Data Processing And Storage Methods
The course focuses on how to build large-scale data processing systems and existing tools in this area. The objective of the course is to provide an understanding of the internal device, the mechanics of work, the areas of applicability of existing solutions, highlight the strengths and weaknesses, and teach practical skills to analyse large amounts of information.
Technology such as HDFS, Hadoop MapReduce, HBase, Cassandra, Spark, Kafka, Spark Streaming, Storm. The consistency of the story repeats the history of data processing technologies and development. At the beginning, we will meet HDFS and MapReduce, select key architectural solutions and limitations on the applicability of these systems (including in view of 10 years of operation). Let's get this straight. Data storage We'll meet the different traffic-offs in the construction of systems like a key value in HBase Cassandra. Let us gradually move to Spark, the modern cluster system. We recognize the fundamental differences in the data-processing package and fluxes, studying Kafka - a data delivery tyre with minimum delay - and Storm together with Spark Streaming - flux computing systems.

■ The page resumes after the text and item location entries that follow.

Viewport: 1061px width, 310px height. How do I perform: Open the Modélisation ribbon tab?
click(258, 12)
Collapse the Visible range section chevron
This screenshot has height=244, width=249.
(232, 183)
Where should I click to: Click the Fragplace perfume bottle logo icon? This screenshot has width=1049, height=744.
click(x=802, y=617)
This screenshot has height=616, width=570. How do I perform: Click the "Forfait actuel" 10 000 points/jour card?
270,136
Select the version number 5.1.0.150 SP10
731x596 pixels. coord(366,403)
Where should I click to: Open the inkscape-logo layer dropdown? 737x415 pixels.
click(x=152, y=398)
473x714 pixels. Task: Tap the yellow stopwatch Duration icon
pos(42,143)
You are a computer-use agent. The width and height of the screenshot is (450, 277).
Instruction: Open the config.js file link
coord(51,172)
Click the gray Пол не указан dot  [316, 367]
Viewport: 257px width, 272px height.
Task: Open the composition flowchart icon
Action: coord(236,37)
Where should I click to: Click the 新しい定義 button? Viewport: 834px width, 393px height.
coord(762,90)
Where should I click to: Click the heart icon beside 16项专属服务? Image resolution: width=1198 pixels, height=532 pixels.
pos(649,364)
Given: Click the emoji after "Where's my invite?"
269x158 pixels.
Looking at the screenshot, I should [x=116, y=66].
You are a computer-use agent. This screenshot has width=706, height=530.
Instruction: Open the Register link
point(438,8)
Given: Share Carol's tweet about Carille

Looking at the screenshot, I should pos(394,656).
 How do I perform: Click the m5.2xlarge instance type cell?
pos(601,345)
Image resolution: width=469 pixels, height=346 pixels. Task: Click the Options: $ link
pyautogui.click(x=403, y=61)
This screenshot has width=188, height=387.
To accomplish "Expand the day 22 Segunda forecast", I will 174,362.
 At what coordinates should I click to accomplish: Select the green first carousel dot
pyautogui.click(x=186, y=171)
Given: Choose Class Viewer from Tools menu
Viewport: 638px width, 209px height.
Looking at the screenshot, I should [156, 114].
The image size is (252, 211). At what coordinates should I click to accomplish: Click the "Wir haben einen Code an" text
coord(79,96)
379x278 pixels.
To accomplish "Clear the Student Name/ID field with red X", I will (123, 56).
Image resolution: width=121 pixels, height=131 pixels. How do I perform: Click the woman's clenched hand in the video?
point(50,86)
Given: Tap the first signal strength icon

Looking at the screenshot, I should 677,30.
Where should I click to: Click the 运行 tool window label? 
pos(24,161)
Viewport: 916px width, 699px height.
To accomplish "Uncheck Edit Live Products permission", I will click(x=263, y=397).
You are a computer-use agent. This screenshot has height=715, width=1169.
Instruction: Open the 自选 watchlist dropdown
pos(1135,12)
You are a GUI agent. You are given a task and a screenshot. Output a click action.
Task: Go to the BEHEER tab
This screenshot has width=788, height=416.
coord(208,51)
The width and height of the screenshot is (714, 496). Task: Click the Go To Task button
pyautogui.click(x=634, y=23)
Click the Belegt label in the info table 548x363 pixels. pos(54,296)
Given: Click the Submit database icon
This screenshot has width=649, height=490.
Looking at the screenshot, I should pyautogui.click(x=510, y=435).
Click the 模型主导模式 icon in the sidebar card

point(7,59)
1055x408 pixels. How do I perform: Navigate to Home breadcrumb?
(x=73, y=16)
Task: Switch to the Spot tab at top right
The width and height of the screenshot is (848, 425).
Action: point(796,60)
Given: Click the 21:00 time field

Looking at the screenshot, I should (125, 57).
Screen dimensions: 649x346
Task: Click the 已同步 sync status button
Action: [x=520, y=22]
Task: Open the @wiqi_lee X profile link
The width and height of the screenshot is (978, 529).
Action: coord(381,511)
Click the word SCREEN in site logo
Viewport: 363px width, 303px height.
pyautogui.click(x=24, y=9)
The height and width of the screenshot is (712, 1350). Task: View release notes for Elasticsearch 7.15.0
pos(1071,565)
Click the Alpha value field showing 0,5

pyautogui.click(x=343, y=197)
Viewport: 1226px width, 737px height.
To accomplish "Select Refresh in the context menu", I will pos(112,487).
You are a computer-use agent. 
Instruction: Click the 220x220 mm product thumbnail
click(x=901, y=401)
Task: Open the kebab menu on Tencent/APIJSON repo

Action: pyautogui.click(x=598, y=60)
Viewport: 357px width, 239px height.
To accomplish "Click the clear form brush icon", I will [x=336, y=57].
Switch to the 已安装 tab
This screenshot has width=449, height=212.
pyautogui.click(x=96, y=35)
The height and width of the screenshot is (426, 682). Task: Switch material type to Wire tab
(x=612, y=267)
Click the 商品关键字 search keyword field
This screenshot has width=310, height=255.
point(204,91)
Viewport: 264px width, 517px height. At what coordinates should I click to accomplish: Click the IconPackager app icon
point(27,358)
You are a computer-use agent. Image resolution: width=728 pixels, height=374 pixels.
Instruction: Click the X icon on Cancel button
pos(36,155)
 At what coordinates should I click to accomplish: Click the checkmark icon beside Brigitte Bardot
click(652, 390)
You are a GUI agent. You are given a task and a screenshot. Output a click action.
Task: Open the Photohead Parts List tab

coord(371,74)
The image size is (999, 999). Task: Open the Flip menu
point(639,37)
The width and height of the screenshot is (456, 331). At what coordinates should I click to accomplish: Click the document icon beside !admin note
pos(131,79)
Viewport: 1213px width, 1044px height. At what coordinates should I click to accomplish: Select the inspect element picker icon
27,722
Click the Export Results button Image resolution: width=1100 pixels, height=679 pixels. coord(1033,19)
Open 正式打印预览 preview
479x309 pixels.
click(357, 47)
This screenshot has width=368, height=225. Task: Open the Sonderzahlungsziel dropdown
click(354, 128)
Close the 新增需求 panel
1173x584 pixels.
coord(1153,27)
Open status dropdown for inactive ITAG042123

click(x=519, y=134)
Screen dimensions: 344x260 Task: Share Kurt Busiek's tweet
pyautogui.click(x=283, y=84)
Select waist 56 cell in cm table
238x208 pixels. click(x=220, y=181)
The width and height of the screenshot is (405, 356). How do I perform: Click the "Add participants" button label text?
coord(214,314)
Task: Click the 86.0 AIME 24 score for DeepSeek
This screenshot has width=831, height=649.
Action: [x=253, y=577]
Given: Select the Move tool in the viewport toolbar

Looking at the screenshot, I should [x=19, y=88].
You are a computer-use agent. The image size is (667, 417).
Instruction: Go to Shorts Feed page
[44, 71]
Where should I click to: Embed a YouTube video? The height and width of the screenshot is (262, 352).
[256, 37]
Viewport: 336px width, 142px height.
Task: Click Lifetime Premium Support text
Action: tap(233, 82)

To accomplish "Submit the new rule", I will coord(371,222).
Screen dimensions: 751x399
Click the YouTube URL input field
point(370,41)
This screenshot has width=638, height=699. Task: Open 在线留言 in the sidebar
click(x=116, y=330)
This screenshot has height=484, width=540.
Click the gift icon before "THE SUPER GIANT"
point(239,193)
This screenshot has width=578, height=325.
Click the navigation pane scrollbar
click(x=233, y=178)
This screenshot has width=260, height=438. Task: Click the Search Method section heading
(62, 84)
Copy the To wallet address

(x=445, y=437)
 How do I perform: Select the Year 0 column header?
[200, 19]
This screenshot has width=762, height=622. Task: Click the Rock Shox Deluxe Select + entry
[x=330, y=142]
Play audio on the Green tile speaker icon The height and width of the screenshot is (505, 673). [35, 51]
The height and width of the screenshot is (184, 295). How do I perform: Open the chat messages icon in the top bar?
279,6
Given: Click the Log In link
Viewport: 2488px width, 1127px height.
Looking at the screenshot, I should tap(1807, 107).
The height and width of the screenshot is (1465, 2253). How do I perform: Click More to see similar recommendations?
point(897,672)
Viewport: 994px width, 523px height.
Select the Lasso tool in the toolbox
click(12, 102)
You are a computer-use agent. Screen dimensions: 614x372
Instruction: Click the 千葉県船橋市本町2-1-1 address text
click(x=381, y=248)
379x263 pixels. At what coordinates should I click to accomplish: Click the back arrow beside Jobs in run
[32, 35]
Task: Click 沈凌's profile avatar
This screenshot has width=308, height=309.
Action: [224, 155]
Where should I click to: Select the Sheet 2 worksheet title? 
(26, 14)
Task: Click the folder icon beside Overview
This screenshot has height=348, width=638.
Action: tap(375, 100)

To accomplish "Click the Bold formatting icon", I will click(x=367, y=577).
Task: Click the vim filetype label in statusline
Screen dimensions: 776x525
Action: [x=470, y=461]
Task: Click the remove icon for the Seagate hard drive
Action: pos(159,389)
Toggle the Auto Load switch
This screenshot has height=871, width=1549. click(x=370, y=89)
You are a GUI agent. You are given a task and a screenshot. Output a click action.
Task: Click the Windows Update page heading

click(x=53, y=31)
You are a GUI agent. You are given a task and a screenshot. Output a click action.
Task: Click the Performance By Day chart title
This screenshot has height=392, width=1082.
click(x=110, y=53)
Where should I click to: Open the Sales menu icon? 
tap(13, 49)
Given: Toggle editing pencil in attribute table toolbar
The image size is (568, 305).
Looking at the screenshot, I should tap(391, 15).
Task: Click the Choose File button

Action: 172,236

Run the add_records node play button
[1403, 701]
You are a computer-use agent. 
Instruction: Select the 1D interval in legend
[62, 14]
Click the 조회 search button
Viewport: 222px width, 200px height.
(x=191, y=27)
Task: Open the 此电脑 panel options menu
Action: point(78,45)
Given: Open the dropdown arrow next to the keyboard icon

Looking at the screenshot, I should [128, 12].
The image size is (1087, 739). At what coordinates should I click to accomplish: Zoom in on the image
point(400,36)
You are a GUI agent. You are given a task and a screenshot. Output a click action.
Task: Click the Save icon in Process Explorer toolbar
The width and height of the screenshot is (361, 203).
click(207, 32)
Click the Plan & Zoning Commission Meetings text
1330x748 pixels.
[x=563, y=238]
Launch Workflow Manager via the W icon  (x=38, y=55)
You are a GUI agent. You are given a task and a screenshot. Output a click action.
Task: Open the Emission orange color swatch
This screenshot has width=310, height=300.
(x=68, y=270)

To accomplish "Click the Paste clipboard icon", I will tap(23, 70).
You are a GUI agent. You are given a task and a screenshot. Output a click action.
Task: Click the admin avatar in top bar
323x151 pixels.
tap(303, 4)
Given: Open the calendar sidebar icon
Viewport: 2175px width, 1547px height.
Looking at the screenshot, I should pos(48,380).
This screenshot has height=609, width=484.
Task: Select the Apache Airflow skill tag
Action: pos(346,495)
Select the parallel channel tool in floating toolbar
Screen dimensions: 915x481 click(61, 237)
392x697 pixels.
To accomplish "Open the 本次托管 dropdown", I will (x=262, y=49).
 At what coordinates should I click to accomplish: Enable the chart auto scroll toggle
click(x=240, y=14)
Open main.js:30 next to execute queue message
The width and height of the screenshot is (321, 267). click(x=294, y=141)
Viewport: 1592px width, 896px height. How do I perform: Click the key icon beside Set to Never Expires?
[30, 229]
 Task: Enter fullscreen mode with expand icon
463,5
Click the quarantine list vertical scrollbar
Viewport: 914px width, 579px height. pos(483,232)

In addition, we will select the accompanying technologies (zooKeeper, Hive) that sometimes make life easier in the development of applications.
The practical part of the course consists of several assignments under one cross-cutting model business assignment. Your main objective will be to build a continuum of data processing to calculate audit statistics on model social media, user profile collection and storage, ad-hoc of analysts. The assessment for the practical part is derived from the correctness and stability of your decision.